Start of RECORDS PROVIDED

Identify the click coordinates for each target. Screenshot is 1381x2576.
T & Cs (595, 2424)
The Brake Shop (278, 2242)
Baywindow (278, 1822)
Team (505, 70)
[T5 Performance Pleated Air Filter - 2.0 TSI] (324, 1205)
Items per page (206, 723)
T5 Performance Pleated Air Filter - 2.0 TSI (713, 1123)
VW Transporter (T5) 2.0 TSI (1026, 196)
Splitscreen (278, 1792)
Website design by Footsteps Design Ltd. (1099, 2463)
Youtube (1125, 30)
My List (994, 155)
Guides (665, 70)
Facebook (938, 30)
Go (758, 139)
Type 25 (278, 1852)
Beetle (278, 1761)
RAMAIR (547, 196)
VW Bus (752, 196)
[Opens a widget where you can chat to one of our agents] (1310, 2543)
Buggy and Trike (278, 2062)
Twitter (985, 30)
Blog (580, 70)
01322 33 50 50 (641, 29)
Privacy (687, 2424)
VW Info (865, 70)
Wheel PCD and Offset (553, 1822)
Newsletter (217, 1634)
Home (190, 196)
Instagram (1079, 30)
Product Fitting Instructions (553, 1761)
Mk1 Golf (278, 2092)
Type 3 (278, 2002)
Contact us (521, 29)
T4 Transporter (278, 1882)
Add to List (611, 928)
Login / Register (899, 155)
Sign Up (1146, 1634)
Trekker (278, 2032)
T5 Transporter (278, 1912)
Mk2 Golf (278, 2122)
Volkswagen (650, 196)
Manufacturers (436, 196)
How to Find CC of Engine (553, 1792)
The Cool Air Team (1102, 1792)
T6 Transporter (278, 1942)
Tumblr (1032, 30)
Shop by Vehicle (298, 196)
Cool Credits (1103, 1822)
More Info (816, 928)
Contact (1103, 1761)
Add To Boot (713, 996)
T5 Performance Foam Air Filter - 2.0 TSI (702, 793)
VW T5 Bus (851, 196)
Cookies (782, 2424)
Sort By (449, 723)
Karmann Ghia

End of RECORDS PROVIDED

* [WHAT TO DO]: In the data above, find the line with "T & Cs (595, 2424)" and the line with "Contact us (521, 29)". Retype both, plus every line between them, exactly.

* [EXERCISE RESPONSE]:
T & Cs (595, 2424)
The Brake Shop (278, 2242)
Baywindow (278, 1822)
Team (505, 70)
[T5 Performance Pleated Air Filter - 2.0 TSI] (324, 1205)
Items per page (206, 723)
T5 Performance Pleated Air Filter - 2.0 TSI (713, 1123)
VW Transporter (T5) 2.0 TSI (1026, 196)
Splitscreen (278, 1792)
Website design by Footsteps Design Ltd. (1099, 2463)
Youtube (1125, 30)
My List (994, 155)
Guides (665, 70)
Facebook (938, 30)
Go (758, 139)
Type 25 (278, 1852)
Beetle (278, 1761)
RAMAIR (547, 196)
VW Bus (752, 196)
[Opens a widget where you can chat to one of our agents] (1310, 2543)
Buggy and Trike (278, 2062)
Twitter (985, 30)
Blog (580, 70)
01322 33 50 50 (641, 29)
Privacy (687, 2424)
VW Info (865, 70)
Wheel PCD and Offset (553, 1822)
Newsletter (217, 1634)
Home (190, 196)
Instagram (1079, 30)
Product Fitting Instructions (553, 1761)
Mk1 Golf (278, 2092)
Type 3 (278, 2002)
Contact us (521, 29)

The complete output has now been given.